Data provided.
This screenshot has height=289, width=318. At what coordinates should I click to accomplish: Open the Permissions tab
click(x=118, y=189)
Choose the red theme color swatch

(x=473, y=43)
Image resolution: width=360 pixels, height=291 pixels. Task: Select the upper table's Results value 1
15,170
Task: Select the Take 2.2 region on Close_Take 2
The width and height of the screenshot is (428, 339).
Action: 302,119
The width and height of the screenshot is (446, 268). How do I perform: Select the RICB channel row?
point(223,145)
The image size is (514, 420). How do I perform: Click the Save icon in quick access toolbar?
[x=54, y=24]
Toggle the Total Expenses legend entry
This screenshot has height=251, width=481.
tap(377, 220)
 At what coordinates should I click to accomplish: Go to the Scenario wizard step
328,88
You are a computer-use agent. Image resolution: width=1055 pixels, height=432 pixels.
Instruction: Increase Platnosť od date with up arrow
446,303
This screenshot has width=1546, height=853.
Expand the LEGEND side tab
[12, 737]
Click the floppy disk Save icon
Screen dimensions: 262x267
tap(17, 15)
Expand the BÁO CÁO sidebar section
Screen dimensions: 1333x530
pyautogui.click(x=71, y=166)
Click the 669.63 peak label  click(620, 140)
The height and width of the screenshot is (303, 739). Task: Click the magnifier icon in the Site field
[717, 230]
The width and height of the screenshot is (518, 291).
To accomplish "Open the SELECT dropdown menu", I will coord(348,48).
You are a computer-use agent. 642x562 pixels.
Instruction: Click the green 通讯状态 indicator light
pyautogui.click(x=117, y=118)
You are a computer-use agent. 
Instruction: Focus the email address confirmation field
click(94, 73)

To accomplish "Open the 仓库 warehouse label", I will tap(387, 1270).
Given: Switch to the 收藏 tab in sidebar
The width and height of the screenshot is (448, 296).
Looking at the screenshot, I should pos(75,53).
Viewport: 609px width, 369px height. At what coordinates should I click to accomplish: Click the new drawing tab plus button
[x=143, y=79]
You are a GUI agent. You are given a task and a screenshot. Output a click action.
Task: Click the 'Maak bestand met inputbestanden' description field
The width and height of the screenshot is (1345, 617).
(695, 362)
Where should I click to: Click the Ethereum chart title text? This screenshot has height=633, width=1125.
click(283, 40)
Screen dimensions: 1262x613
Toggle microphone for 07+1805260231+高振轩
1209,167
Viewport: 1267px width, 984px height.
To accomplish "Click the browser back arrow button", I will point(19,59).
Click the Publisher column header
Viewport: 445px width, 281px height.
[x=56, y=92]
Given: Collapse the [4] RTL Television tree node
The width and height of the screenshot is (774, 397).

About this exercise. Everything in the listing needs to be duplicated exactly, line for line.

Expected output.
This screenshot has height=289, width=318. At what coordinates should I click to accomplish: Open the Permissions tab
click(x=118, y=189)
Choose the red theme color swatch

(x=473, y=43)
Image resolution: width=360 pixels, height=291 pixels. Task: Select the upper table's Results value 1
15,170
Task: Select the Take 2.2 region on Close_Take 2
The width and height of the screenshot is (428, 339).
Action: 302,119
The width and height of the screenshot is (446, 268). How do I perform: Select the RICB channel row?
point(223,145)
The image size is (514, 420). How do I perform: Click the Save icon in quick access toolbar?
[x=54, y=24]
Toggle the Total Expenses legend entry
This screenshot has height=251, width=481.
tap(377, 220)
 At what coordinates should I click to accomplish: Go to the Scenario wizard step
328,88
You are a computer-use agent. Image resolution: width=1055 pixels, height=432 pixels.
Instruction: Increase Platnosť od date with up arrow
446,303
This screenshot has width=1546, height=853.
Expand the LEGEND side tab
[12, 737]
Click the floppy disk Save icon
Screen dimensions: 262x267
tap(17, 15)
Expand the BÁO CÁO sidebar section
Screen dimensions: 1333x530
pyautogui.click(x=71, y=166)
Click the 669.63 peak label  click(620, 140)
The height and width of the screenshot is (303, 739). Task: Click the magnifier icon in the Site field
[717, 230]
The width and height of the screenshot is (518, 291).
To accomplish "Open the SELECT dropdown menu", I will coord(348,48).
You are a computer-use agent. 642x562 pixels.
Instruction: Click the green 通讯状态 indicator light
pyautogui.click(x=117, y=118)
You are a computer-use agent. 
Instruction: Focus the email address confirmation field
click(94, 73)

To accomplish "Open the 仓库 warehouse label", I will tap(387, 1270).
Given: Switch to the 收藏 tab in sidebar
The width and height of the screenshot is (448, 296).
Looking at the screenshot, I should pos(75,53).
Viewport: 609px width, 369px height. At what coordinates should I click to accomplish: Click the new drawing tab plus button
[x=143, y=79]
You are a GUI agent. You are given a task and a screenshot. Output a click action.
Task: Click the 'Maak bestand met inputbestanden' description field
The width and height of the screenshot is (1345, 617).
(695, 362)
Where should I click to: Click the Ethereum chart title text? This screenshot has height=633, width=1125.
click(283, 40)
Screen dimensions: 1262x613
Toggle microphone for 07+1805260231+高振轩
1209,167
Viewport: 1267px width, 984px height.
To accomplish "Click the browser back arrow button", I will point(19,59).
Click the Publisher column header
Viewport: 445px width, 281px height.
[x=56, y=92]
Given: Collapse the [4] RTL Television tree node
The width and height of the screenshot is (774, 397).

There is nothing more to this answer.